Maatschappijleer ~ Pluriforme Samenleving
Een pluriforme samenleving houd in dat er een samenleving is waarin er veel verschillen
tussen mensen bestaan in levensstijl, godsdienst en andere cultuurkenmerken.
Cultuur is alle waarden, normen, gewoonten en andere cultuurkenmerken die mensen binnen
een groep of samenleving met elkaar delen. Je heb twee soorten culturen: de dominante
cultuur & de subcultuur. De dominante cultuur, alle waarden, normen, gewoonten en andere
cultuurkenmerken die de meerderheid van de bevolking met elkaar deelt, dus de
overheersende cultuur. Nederland kent de traditie van tolerantie, acceptatie dat mensen
anders zijn, doen of denken dan jij. De subcultuur is wanneer er binnen een groep sommigen
waarden, normen, gewoonten en andere cultuurkenmerken afwijken van de dominante
cultuur. Leven in een pluriforme samenleving betekent dus dat er een grote culturele
diversiteit, veel verschillende subculturen en levensstijlen, is. De culturele verschillen
hangen samen met zes factoren:
• Woonomgeving
• Generatie; ouderen en jongeren hebben een ander referentiekader, alles wat je bezit
aan kennis, ervaringen, normen, waarden en gewoonten.

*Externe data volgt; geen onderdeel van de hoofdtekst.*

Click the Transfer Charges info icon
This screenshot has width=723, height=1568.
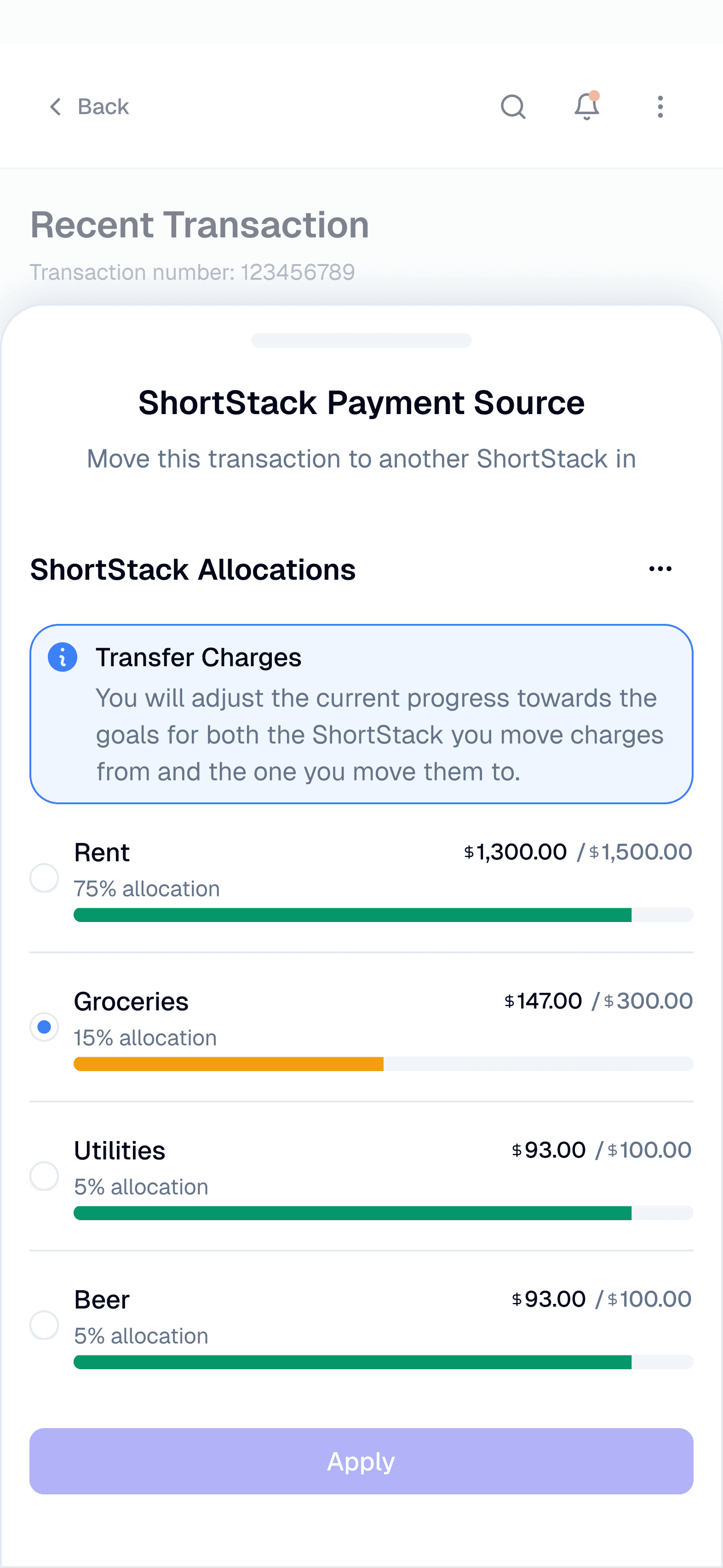pos(63,657)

• Maatschappelijke positie
• Gender; dit heeft niet alleen te maken met persoonlijke keuzes maar ook met
rolpatronen, algemene verwachtingen en opvattingen over hoe iemand zich hoort te
gedragen.
• Migratieachtergrond; etnische subculturen: wanneer mensen zich onderling
verbonden voelen door een gemeenschappelijk land van herkomst en de daarbij
horende waarden, normen, gewoonten en andere cultuurkenmerken. Autochtoon = in
Nederland geboren, allochtoon = zelf of ouders in het buitenland geboren.
• Godsdienst;
Cultuur is dynamisch en verschilt in de loop van de tijd, plaats en ook per groep.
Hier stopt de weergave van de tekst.